#### Task input:
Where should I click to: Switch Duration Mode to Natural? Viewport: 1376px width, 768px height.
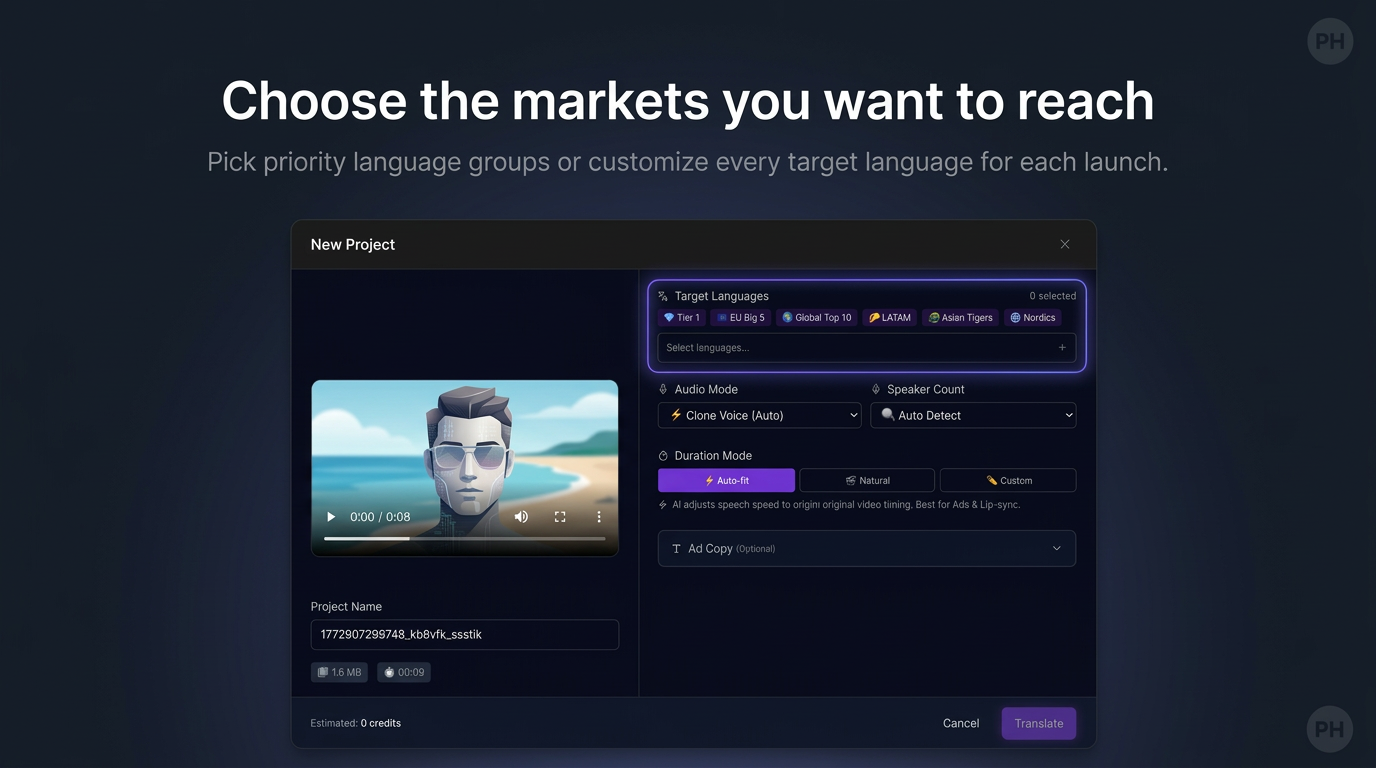[x=867, y=480]
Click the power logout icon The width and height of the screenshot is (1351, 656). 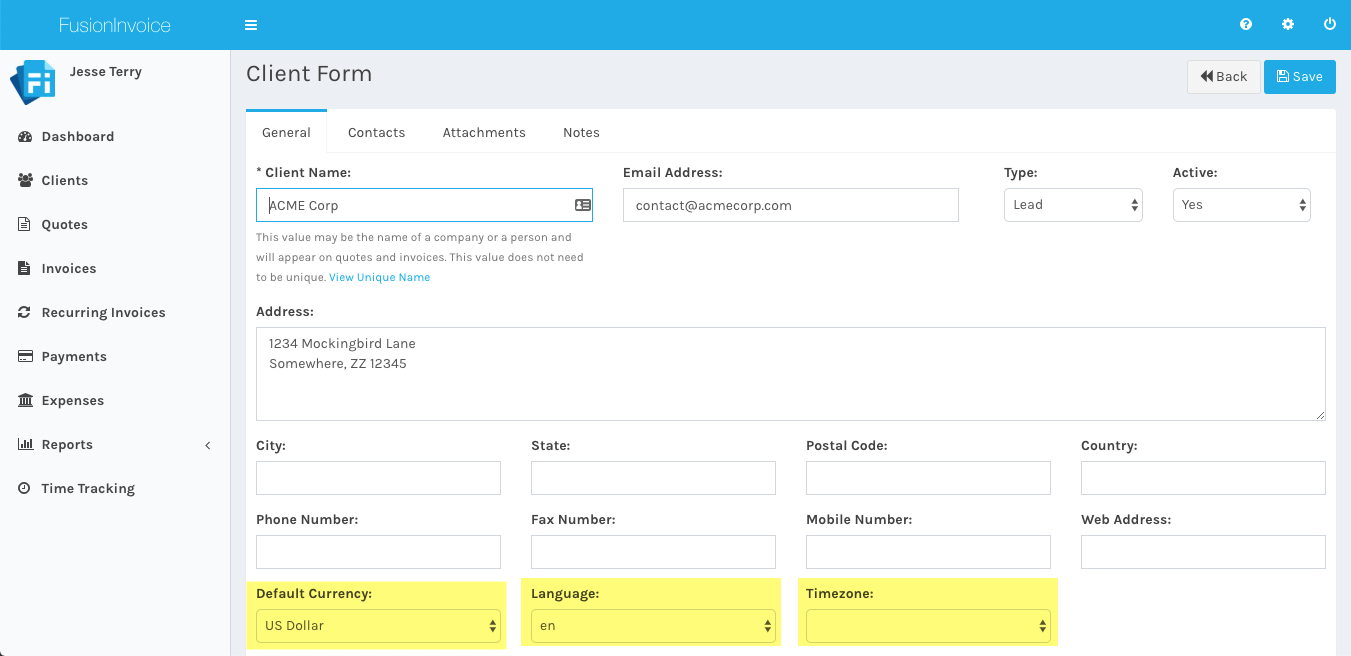click(x=1330, y=25)
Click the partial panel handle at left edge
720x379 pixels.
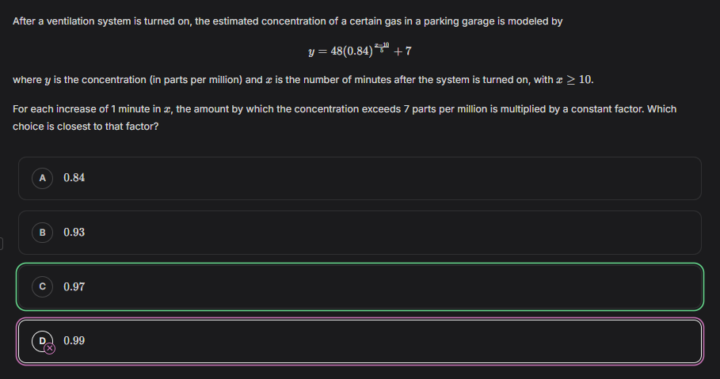[x=1, y=243]
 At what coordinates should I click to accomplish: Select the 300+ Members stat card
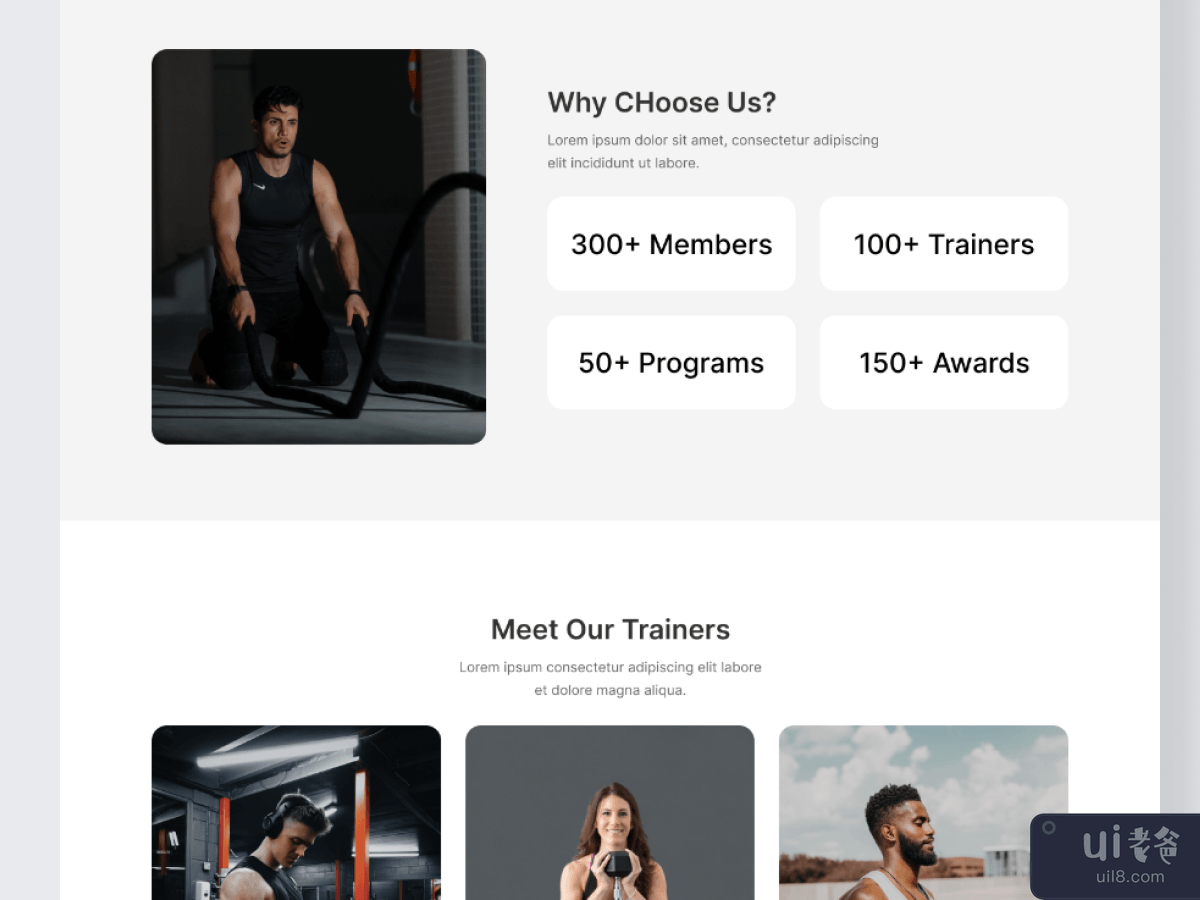(x=671, y=244)
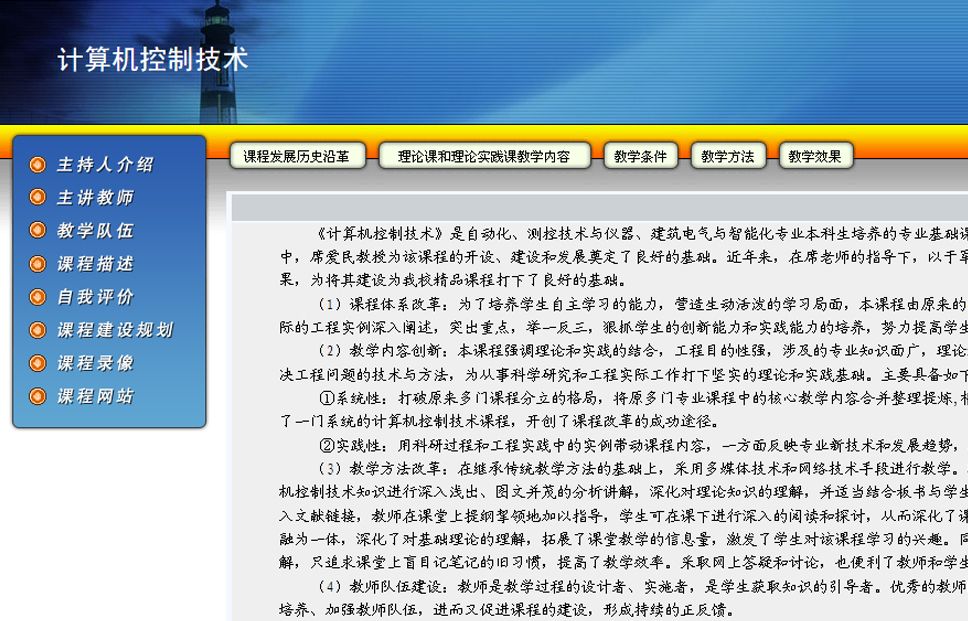Open the 主持人介绍 sidebar link
This screenshot has width=968, height=621.
[105, 165]
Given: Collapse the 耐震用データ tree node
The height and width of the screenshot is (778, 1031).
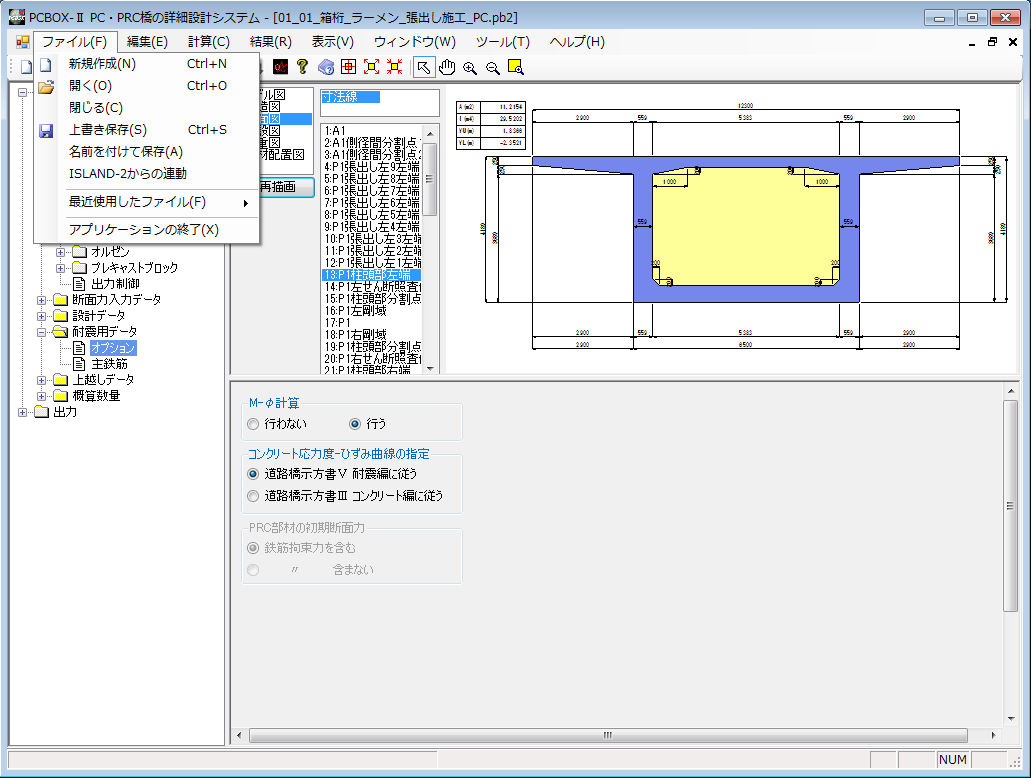Looking at the screenshot, I should 42,332.
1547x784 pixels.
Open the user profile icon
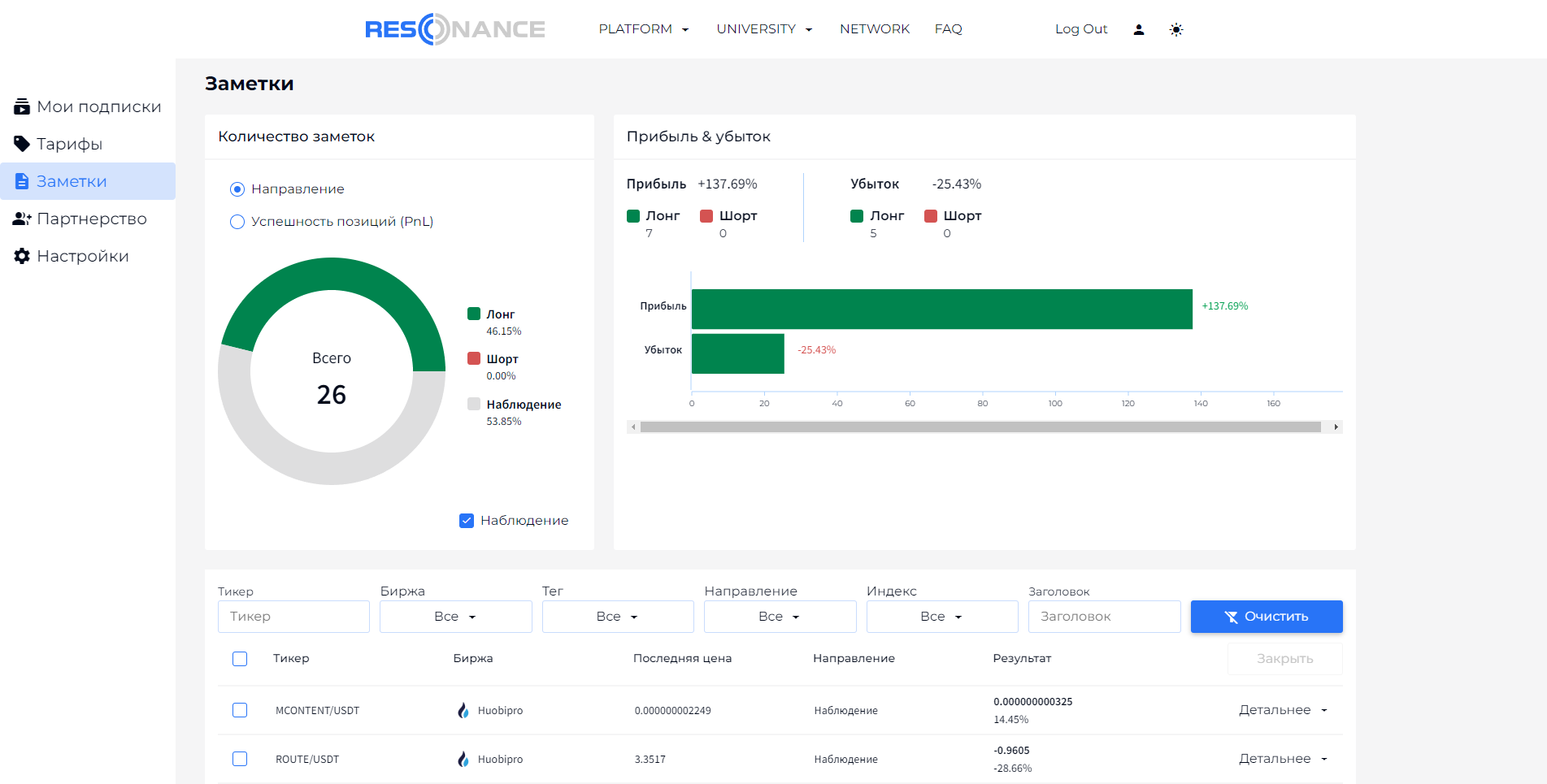(x=1138, y=29)
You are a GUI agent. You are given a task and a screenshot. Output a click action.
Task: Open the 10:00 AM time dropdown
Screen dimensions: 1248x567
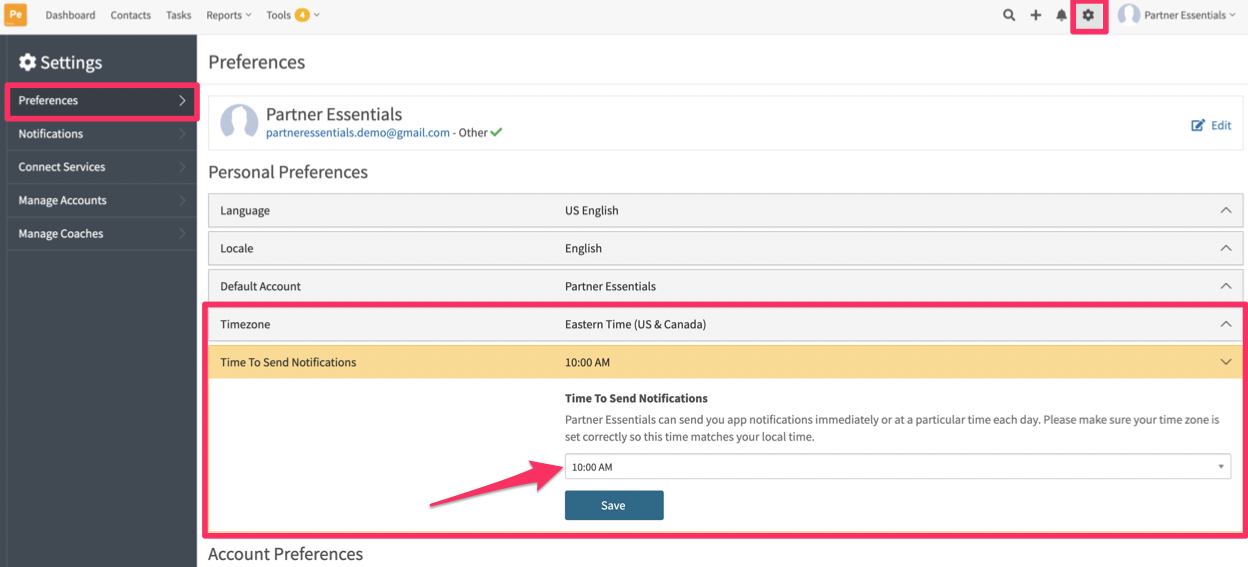[x=897, y=467]
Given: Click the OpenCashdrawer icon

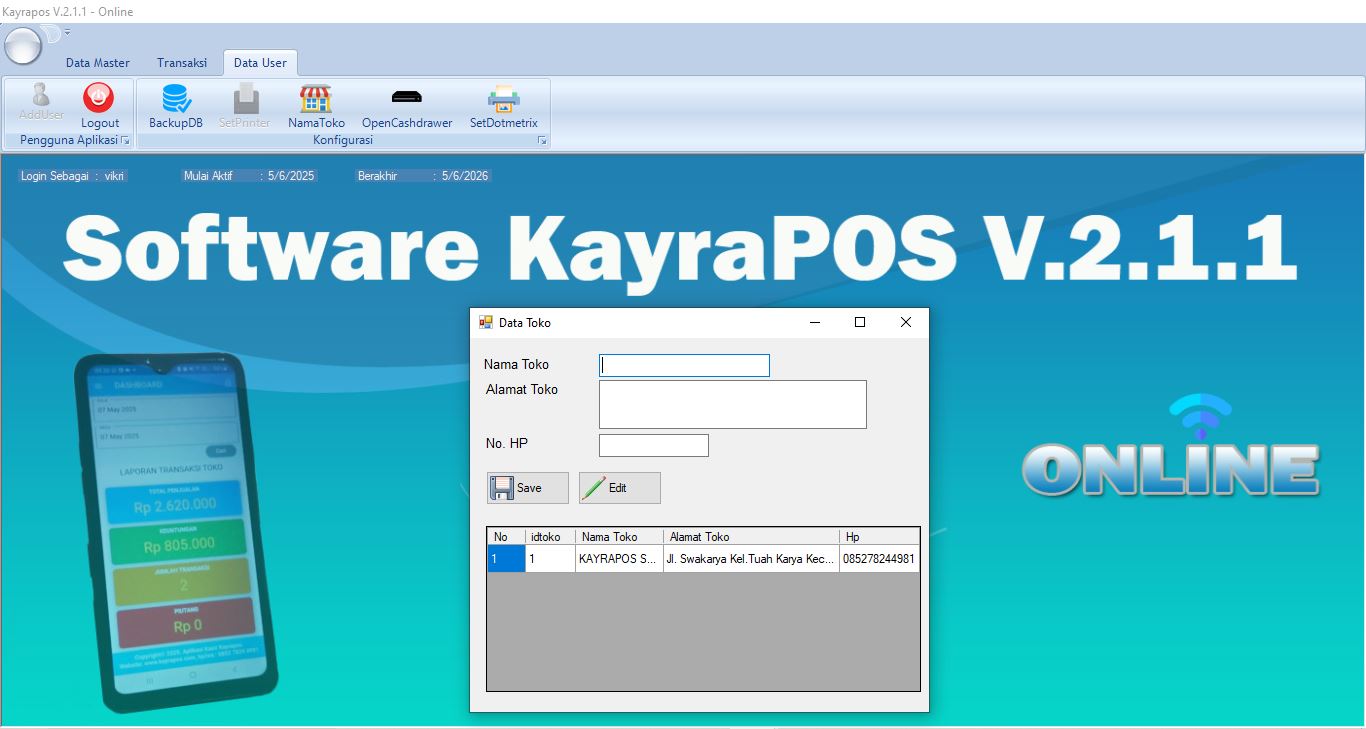Looking at the screenshot, I should pos(406,99).
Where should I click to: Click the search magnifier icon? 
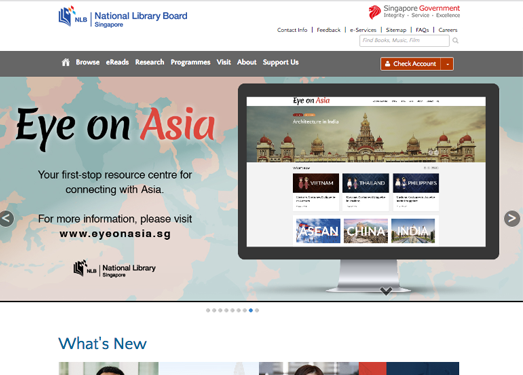pos(455,41)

#### Task goal:
Please retype the listing from the line containing "Where should I click to: Click" through the end of the listing, both ends included, and leave out the pictures.

#### Task result:
Where should I click to: Click the search magnifier icon? 
pos(455,41)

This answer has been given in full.